High-Dimensional Global Optimization Method for High-Frequency Electronic Design

Abstract

Efficient global optimization of microwave systems is a very challenging task that emerges in importance for rapid design closure and discovery of novel structures. As the operating frequency increases, additional difficulties in design optimization occur due to increased nonlinearity, creating a high-dimensional nonconvex response surface. Bayesian optimization (BO) is a promising solution to solve such problems. However, BO-based methods suffer from the curse of dimensionality, where the number of simulations required for convergence increases exponentially with the number of parameters.
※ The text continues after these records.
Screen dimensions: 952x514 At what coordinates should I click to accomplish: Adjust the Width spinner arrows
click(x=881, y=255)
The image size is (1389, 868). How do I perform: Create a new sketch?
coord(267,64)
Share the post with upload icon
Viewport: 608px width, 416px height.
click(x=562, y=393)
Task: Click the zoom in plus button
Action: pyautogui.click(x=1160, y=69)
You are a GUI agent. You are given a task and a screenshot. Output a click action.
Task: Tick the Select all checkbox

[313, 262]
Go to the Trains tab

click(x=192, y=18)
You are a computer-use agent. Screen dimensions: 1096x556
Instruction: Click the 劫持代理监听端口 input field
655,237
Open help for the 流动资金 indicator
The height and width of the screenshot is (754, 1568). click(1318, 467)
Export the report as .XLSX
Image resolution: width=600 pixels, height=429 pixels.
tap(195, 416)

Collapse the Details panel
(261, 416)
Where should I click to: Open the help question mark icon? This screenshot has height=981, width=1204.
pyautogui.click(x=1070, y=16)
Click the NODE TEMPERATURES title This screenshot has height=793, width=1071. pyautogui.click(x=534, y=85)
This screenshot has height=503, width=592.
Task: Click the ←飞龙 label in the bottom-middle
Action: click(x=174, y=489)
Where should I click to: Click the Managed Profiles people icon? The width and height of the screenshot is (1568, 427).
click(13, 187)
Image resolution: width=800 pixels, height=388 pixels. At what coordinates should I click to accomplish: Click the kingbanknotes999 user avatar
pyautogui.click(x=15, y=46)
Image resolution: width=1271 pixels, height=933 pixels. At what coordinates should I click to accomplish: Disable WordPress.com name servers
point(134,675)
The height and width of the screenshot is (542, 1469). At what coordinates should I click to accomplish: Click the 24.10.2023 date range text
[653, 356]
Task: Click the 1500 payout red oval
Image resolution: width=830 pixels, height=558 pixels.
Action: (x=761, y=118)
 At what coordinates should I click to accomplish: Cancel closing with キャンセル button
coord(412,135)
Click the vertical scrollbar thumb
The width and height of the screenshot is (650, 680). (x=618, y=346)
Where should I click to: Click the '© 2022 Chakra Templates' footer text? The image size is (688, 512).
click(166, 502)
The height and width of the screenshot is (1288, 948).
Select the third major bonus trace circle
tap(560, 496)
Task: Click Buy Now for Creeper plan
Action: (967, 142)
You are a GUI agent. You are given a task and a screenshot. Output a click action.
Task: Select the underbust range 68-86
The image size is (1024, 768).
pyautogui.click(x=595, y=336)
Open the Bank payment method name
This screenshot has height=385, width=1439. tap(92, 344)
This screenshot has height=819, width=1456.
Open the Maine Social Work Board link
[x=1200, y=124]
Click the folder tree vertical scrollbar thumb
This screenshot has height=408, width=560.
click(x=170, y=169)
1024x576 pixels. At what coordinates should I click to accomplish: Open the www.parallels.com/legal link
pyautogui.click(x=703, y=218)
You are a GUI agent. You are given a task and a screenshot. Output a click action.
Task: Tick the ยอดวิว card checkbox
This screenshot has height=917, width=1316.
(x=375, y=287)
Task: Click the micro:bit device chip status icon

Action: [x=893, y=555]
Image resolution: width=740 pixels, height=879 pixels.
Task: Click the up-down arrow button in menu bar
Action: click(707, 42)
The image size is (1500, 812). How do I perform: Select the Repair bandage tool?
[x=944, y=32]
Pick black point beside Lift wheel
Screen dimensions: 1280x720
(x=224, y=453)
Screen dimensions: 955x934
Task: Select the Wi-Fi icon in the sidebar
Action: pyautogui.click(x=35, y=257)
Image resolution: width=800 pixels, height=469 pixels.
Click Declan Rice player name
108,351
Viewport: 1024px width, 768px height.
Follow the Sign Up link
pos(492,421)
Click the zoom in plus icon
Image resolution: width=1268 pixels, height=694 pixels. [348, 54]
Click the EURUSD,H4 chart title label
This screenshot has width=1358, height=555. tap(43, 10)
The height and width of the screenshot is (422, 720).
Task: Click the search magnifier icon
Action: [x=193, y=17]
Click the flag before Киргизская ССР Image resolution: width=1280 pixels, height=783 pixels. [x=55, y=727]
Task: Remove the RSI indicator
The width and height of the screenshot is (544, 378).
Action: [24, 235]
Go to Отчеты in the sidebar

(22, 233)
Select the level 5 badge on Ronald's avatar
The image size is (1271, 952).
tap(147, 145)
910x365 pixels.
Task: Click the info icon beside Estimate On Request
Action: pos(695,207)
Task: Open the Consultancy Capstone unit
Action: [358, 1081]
In this paper, we address this problem and propose a new BO-based high-dimensional global optimization method titled, Bayesian Optimization with Deep Partioning Tree (DPT-BO). DPT-BO leverages a novel DPT that allows for rapid coverage of high-dimensional sample spaces and utilizes an additive Gaussian process (ADD-GP) with a fully additive decomposition, making it more suitable for high-frequency design optimization. We apply DPT-BO to different optimization test functions along with three high-frequency design applications, namely, maximizing signal integrity in high-speed channels, minimizing losses of substrate integrated waveguides with air cavity, and maximizing efficiency of wireless power transfer systems. The results show that DPT-BO finds control parameters that provide better performance in less CPU time compared to other techniques.